*Twoje zadania:*
• A. Sprawdź, czy każde z trzech zdań zgadza się z tekstem o Borze Pavlovcicu. Przy każdym napisz „tak” albo „nie” i dosłownie przytocz słowa tekstu, które o tym decydują: (i) Pavlovcic ma 23 lata. (ii) Pavlovcic cztery razy stanął na podium zawodów Pucharu Świata. (iii) Sezon zakończył na 13. miejscu w klasyfikacji generalnej.
• B. Powtórz słowo w słowo fragment tekstu o Borze Pavlovcicu, zaczynając od słów „Kłopoty Bora Pavlovcica” i idąc dalej aż do słów „w 20 konkursach.”.
• C. Podejmij tekst o Borze Pavlovcicu w miejscu, w którym się kończy, i napisz jego dalszy ciąg.

*Fragment tekstu:*
------------------------------------
Strona główna • Słoweńskie Skoki Narciarskie

Kłopoty Bora Pavlovcica

Autor najdłuższego lotu w sezonie 2020/21 - Bor Pavlovcic - na miesiąc przed startem olimpijskiej zimy zmaga się z problemami ze zbyt dużą wagą. - Mam nadzieję, że pociąg jeszcze nie odjechał - mówi 23-letni Słoweniec w rozmowie opublikowanej na siol.net.


Bor Pavlovcic był jednym z największych objawień pandemicznego sezonu. Skoczek urodzony w Jesenicach, który 28 marca poszybował na odległość 249,5 metra, trzykrotnie stanął na podium zawodów z cyklu Pucharu Świata. Całą zimę zakończył na 13. miejscu w klasyfikacji generalnej. Jego dorobek to 559 punktów w 20 konkursach.
------------------------------------
*Podane pozycje:*
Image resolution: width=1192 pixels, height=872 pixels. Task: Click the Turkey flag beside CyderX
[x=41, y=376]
------------------------------------
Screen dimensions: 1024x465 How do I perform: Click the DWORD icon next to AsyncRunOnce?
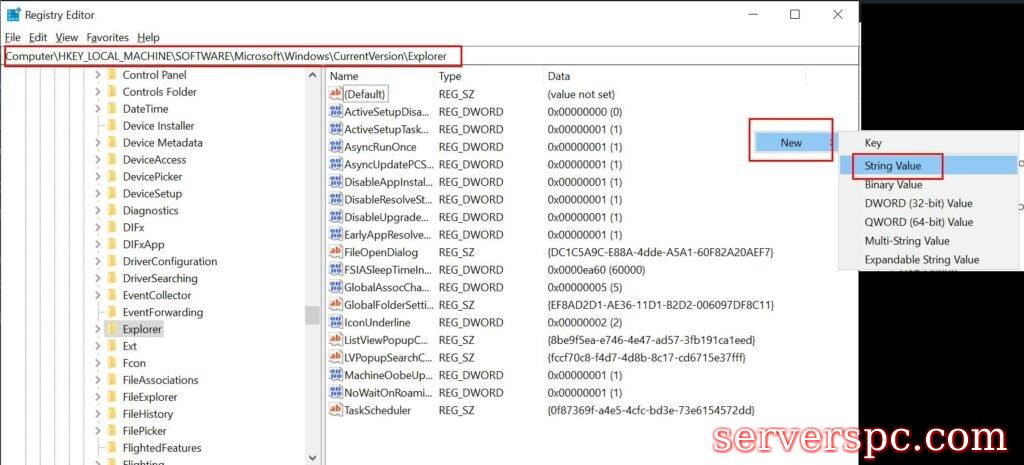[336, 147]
------------------------------------
*Odpowiedzi do zadań:*
• A.
(i) Tak: „23-letni Słoweniec”.
(ii) Nie: „trzykrotnie stanął na podium zawodów z cyklu Pucharu Świata”.
(iii) Tak: „Całą zimę zakończył na 13. miejscu w klasyfikacji generalnej”.

• B.
Kłopoty Bora Pavlovcica

Autor najdłuższego lotu w sezonie 2020/21 - Bor Pavlovcic - na miesiąc przed startem olimpijskiej zimy zmaga się z problemami ze zbyt dużą wagą. - Mam nadzieję, że pociąg jeszcze nie odjechał - mówi 23-letni Słoweniec w rozmowie opublikowanej na siol.net.


Bor Pavlovcic był jednym z największych objawień pandemicznego sezonu. Skoczek urodzony w Jesenicach, który 28 marca poszybował na odległość 249,5 metra, trzykrotnie stanął na podium zawodów z cyklu Pucharu Świata. Całą zimę zakończył na 13. miejscu w klasyfikacji generalnej. Jego dorobek to 559 punktów w 20 konkursach.

• C.
Tego lata Słoweniec ani razu nie wystartował w zawodach najwyższej rangi. Jedynymi sprawdzianami na arenie międzynarodowej były dla niego drugoligowe występy w Bischofshofen i Oslo, co miało miejsce we wrześniu. Pavlovcic w czterech startach nie był w stanie wskoczyć do czołowej "10" Letniego Pucharu Kontynentalnego.

- Mam problemy ze zbiciem wagi. To główny czynnik, który rzutuje na inne elementy. W rezultacie trudniej mi na skoczni narciarskiej. Po zakończeniu sezonu zimowego wszystko poszło w złą stronę. Waga wrosła tak bardzo, że nie mogę skakać na wysokim poziomie - czytamy słowa Pavlovcica na siol.net.

Choć 23-latek ma status członka kadry A, latem przygotowywał się pod okiem trenera Igora Medveda. To właśnie współpraca z tym szkoleniowcem doprowadziła go do życiowych sukcesów w poprzednim sezonie. Słoweniec ma nadzieję, że zdąży przygotować odpowiednią formę na najważniejsze zawody sezonu 2021/22. - Będzie to wymagało wielu poświęceń i ciągłej koncentracji - nie ukrywa.

Puchar Świata rusza za miesiąc w Niżnym Tagile. - Mam nadzieję, że pociąg jeszcze nie odjechał - kończy.